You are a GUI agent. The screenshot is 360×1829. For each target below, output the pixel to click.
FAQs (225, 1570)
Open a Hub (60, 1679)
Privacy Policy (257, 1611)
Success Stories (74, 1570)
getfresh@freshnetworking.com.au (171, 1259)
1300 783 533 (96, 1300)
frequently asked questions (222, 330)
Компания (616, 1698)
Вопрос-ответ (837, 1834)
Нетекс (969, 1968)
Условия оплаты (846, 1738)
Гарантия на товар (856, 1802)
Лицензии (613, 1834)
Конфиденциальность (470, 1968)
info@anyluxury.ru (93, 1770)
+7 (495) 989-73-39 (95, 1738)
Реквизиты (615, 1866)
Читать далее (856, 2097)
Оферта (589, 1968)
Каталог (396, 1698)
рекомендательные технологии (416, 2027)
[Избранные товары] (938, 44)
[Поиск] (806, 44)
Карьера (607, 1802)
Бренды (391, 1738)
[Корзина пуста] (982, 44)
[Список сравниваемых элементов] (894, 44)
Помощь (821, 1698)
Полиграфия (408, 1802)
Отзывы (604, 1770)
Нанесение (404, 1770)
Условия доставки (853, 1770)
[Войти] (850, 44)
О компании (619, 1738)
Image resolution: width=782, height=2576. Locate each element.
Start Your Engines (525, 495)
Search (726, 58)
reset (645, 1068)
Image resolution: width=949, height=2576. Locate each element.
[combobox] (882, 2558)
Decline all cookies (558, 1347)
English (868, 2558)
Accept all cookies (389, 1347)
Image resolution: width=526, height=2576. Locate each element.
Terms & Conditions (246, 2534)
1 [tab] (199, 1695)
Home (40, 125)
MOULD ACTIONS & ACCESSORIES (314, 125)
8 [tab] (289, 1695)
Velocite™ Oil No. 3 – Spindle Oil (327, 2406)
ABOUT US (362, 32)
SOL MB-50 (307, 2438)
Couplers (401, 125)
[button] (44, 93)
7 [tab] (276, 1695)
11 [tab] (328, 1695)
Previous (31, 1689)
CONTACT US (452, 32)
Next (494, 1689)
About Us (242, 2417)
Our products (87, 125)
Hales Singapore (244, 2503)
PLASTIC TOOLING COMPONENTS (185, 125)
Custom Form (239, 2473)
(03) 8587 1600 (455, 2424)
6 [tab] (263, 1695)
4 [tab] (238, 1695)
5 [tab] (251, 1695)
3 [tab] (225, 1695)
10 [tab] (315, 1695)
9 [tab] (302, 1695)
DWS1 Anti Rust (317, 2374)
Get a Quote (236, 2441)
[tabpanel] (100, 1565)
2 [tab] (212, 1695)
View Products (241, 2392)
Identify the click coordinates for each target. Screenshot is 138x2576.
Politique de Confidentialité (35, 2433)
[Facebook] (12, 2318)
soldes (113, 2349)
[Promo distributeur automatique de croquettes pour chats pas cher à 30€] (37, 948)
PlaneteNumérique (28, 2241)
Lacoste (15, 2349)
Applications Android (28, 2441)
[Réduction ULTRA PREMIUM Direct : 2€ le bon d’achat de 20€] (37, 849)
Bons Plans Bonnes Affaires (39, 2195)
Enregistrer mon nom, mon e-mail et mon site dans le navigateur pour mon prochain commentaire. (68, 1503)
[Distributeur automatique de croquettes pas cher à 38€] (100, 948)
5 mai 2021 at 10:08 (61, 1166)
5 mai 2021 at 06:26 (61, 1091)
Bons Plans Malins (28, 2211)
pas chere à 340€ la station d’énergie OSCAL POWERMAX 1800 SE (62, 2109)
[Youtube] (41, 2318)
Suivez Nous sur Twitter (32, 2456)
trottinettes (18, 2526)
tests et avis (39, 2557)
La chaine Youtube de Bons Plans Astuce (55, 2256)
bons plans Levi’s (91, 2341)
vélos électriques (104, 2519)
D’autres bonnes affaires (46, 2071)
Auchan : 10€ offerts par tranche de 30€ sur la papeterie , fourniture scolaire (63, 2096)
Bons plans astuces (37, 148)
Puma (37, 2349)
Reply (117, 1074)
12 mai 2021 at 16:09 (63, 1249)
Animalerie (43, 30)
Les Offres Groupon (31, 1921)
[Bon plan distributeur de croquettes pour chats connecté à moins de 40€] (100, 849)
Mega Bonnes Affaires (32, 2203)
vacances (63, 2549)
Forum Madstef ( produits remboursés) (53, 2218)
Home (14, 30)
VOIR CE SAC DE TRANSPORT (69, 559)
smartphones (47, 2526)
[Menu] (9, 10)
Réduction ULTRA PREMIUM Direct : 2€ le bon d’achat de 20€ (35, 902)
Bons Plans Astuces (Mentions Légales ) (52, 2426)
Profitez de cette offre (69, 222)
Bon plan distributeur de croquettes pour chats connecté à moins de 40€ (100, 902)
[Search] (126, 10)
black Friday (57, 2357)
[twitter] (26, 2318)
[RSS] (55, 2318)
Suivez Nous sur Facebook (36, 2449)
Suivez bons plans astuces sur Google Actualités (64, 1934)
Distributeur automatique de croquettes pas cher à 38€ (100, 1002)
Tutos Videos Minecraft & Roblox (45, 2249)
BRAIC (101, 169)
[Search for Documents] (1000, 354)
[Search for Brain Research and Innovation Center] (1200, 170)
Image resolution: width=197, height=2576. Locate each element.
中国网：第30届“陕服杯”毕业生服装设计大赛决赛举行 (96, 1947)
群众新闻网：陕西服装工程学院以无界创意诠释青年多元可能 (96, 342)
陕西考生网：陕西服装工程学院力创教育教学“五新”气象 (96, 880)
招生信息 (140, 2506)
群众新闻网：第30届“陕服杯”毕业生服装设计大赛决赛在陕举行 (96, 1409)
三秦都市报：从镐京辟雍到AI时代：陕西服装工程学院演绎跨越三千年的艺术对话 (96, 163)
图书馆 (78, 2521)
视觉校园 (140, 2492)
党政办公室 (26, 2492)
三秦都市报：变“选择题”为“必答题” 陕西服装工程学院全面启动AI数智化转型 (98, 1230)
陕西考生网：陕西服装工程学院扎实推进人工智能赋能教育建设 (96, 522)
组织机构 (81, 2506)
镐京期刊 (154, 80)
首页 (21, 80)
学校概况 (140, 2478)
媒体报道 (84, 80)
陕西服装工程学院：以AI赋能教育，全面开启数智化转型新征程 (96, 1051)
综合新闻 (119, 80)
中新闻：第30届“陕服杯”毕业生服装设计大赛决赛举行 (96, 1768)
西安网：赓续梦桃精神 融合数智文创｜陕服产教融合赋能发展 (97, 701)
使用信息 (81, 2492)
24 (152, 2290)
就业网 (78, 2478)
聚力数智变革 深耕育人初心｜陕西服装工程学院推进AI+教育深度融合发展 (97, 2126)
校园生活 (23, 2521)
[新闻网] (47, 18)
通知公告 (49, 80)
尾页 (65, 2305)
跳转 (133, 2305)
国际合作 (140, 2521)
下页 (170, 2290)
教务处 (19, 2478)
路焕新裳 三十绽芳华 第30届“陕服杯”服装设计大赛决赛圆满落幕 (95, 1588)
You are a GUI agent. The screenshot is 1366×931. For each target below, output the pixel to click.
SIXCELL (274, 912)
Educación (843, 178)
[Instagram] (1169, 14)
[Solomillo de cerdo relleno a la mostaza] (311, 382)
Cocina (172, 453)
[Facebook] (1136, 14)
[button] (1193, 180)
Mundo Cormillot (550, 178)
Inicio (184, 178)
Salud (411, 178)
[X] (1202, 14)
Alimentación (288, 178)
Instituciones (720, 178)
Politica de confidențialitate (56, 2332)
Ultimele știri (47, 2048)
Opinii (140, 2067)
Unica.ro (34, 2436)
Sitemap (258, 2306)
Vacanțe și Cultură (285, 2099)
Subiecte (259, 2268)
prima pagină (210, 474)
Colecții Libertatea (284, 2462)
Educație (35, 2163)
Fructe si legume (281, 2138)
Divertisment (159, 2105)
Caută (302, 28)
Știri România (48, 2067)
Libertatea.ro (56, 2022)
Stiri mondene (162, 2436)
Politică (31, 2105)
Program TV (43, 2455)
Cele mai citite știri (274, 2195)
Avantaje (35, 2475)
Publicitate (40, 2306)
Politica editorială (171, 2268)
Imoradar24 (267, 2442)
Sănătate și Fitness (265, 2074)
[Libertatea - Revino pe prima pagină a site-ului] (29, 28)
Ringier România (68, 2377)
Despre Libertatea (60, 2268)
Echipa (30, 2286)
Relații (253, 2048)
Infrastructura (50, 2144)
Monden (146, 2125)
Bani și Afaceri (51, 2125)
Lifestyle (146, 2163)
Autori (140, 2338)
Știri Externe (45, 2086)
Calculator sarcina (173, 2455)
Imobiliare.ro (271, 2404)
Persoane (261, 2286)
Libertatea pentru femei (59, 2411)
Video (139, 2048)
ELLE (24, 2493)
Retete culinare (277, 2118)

*WHAT YOU NEED TO DO*
Reproduce exactly the section above that begins at the line containing "Mega Bonnes Affaires (32, 2203)" and ends at the line containing "Profitez de cette offre (69, 222)", leaving out all other lines.

*RESPONSE FOR THIS EXERCISE*
Mega Bonnes Affaires (32, 2203)
vacances (63, 2549)
Forum Madstef ( produits remboursés) (53, 2218)
Home (14, 30)
VOIR CE SAC DE TRANSPORT (69, 559)
smartphones (47, 2526)
[Menu] (9, 10)
Réduction ULTRA PREMIUM Direct : 2€ le bon d’achat de 20€ (35, 902)
Bons Plans Astuces (Mentions Légales ) (52, 2426)
Profitez de cette offre (69, 222)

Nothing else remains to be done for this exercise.